Обидное прозвище прилипло не ко всем «контрикам». Заводские и фабричные работяги, крестьяне, осуждённые «по букве» (а таких было немало), в лагерях становились «мужиками» (словечко, возникшее в период коллективизации), «фраерами» — но не «литёрками»! Клеймо приставало обычно к чиновникам партийно-советского аппарата, «прикормленной» интеллигенции. И не случайно.
В лагерях многочисленное племя «литерных» находилось на положении изгоев. «Политических» разрешалось использовать только на ТФТ (тяжёлый физический труд): лесоповал, кайление камней, угле- и золотодобыча и пр. Лагерные общие работы были изнурительными, тяжёлыми — но «мужики», привыкшие к нелёгкому повседневному труду, всё-таки имели возможность выжить. Для бывших «начальничков» испытание оказывалось губительным. Многие, не знавшие до лагеря физических нагрузок и голода, быстро деградировали, становились «доходягами», оборванцами, шарили на помойках в поисках объедков, вылизывали чужие миски… Появляется арестантская этимология слова «бич» (заимствованного из английского морского сленга, где оно означает «матрос, списанный на берег; бродяга, прочёсывающий пляжи»). В лагерях «бичами» стали называть опустившихся зэков — грязных, оборванных, с потухшим взглядом, ради подачки готовых на любые унижения. А расшифровывалось это слово просто — «бывший интеллигентный человек»… Этот стереотип накладывался общей массой арестантов на всех «образованных», «городских», «культурных».

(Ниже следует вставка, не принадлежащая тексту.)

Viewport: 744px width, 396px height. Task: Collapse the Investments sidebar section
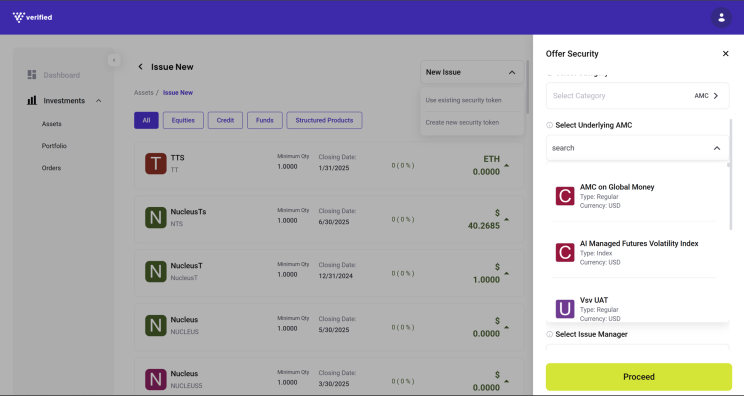[x=99, y=101]
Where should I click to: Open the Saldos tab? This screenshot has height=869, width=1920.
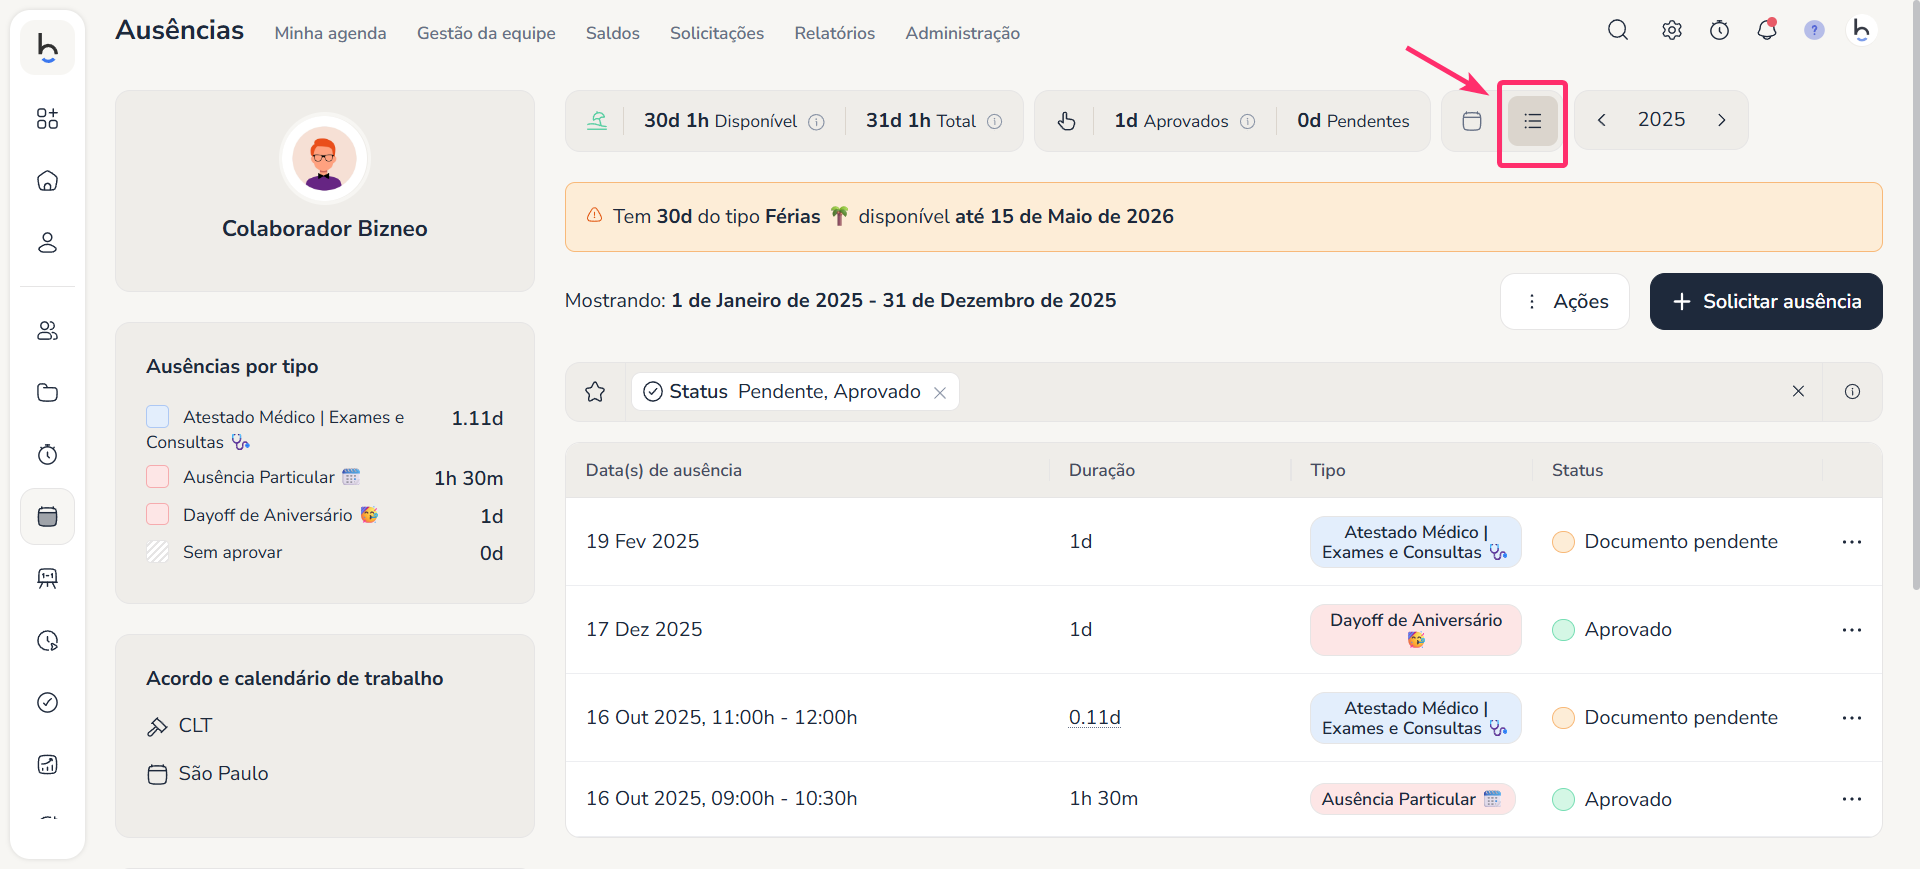click(x=612, y=33)
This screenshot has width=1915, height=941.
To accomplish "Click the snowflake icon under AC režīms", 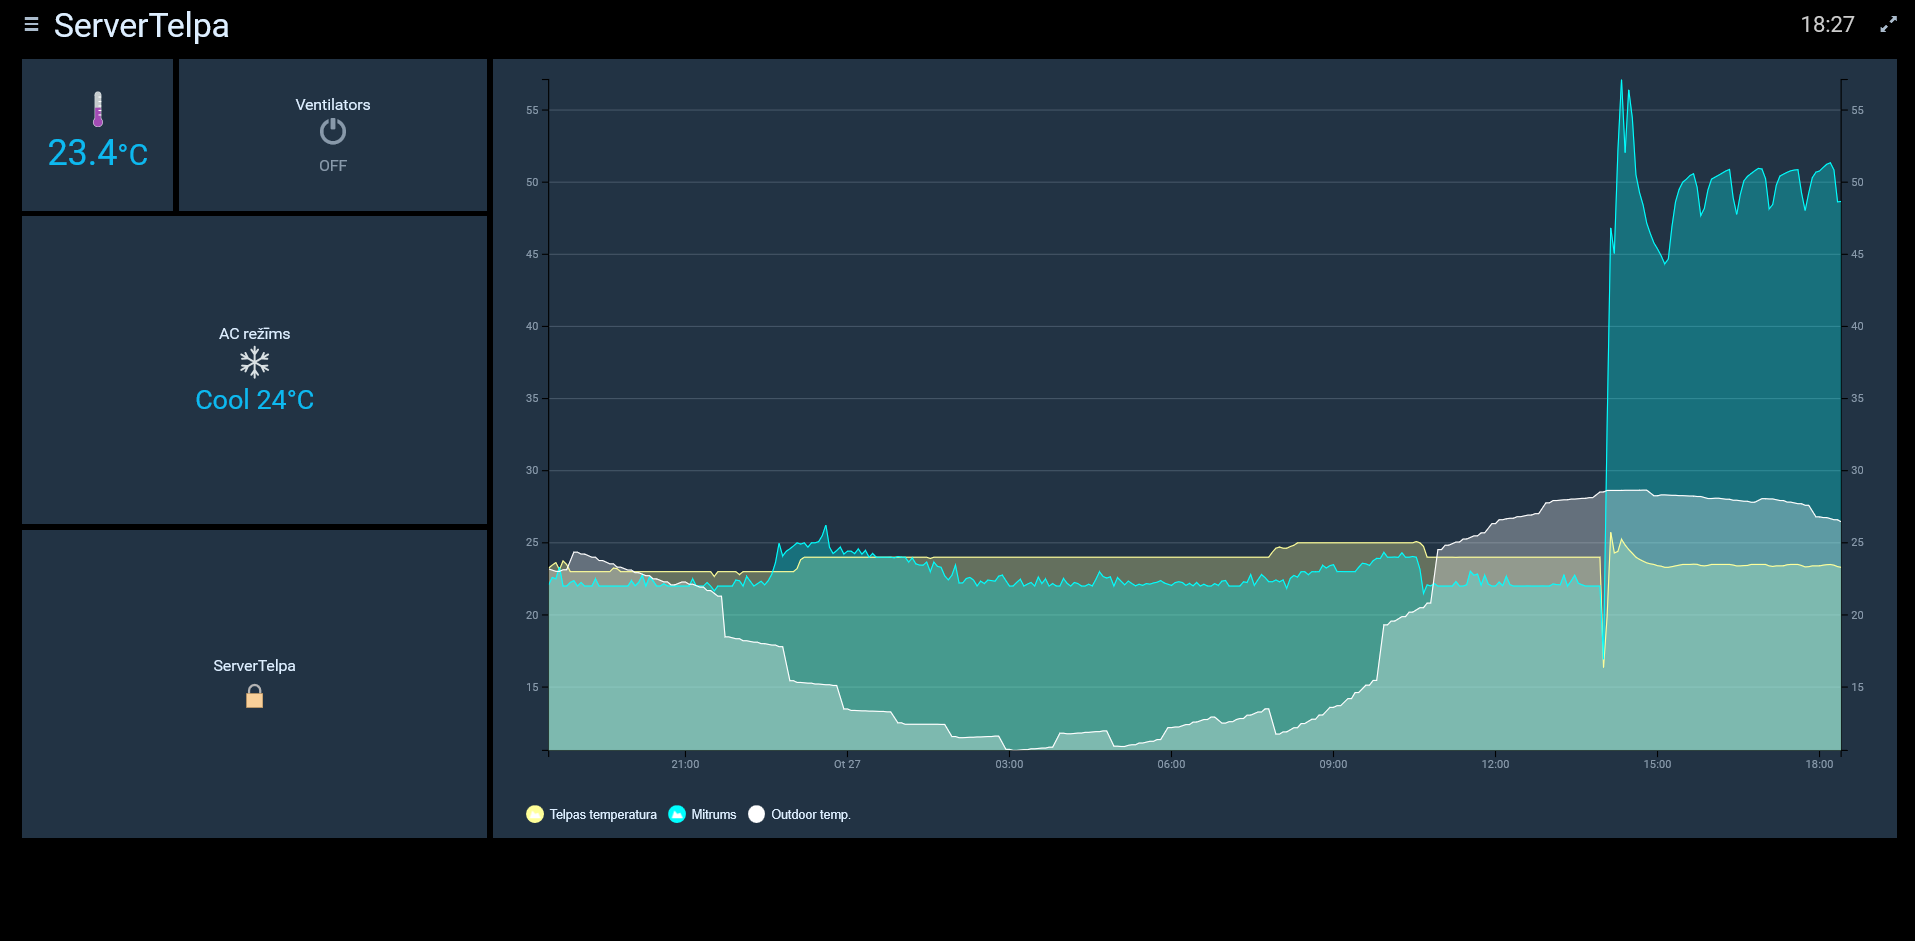I will pos(255,362).
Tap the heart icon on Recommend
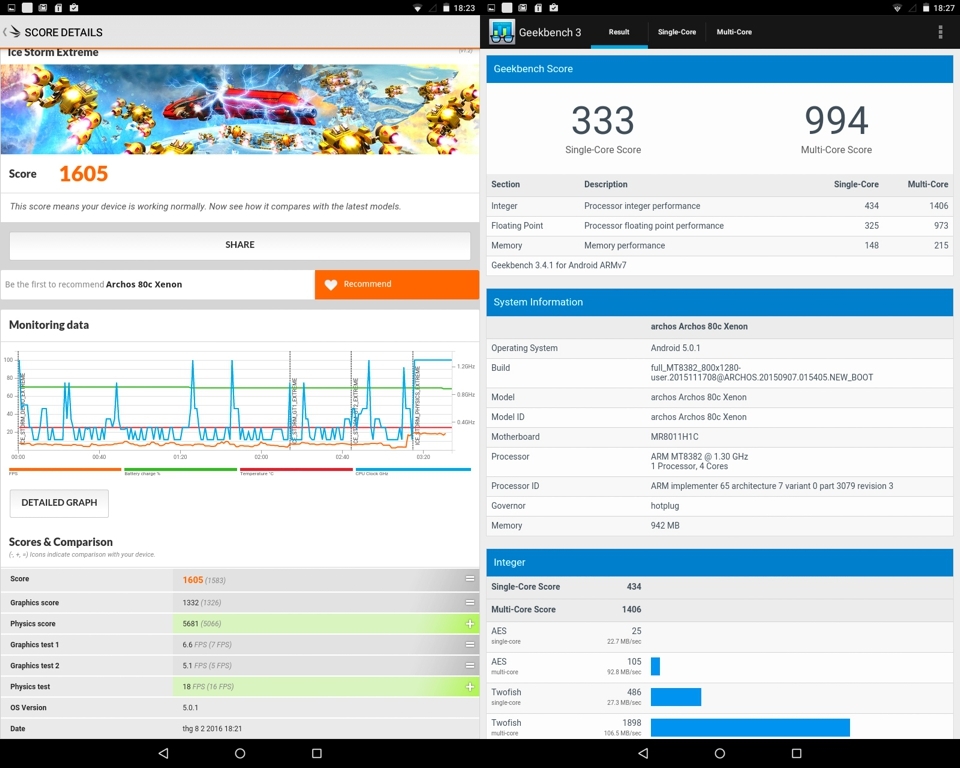Image resolution: width=960 pixels, height=768 pixels. 331,284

Чтобы выжить, многие «литерники» шли в холуи к блатарям или «буграм» — зэкам-бригадирам, жившим посытнее и поспокойнее. «Контрики» развлекали их, «тискали романы» (пересказывали сюжеты известных авантюрных романов или сочиняли собственные истории), выступали в роли шутов. Такого «интеллигента» выводит Шаламов в рассказе «Артист лопаты». Заместитель бригадира Оська развлекает своего пьяного начальника:
«Оська… послушно пошёл в пляс, приговаривая:
Наша, одесская, бригадир. Называется “От моста до бойни”. — И преподаватель истории в каком-то столичном институте, отец четверых детей, Оська снова пошёл в пляс».
Другим «литерным» везло больше. Им удавалось пристроиться на ЛФТ — лёгкий физический труд: в лагерные больницы фельдшерами, санитарами, писарями, на другие должности, требовавшие грамотных исполнителей. Приказы и инструкции категорически запрещали использовать «политиков» на ЛФТ, однако необходимость в специалистах заставляла начальство нарушать запреты. Но при малейшем неудовольствии их могли вышвырнуть на лесоповал или в шахту. Чтобы удержаться, надо было постоянно угождать, подстраиваться. Что многие «литерники» и делали. Это не могло укрыться от зоркого арестантского взора. И вскоре они превратились в «литёрок» — отпетых холуёв.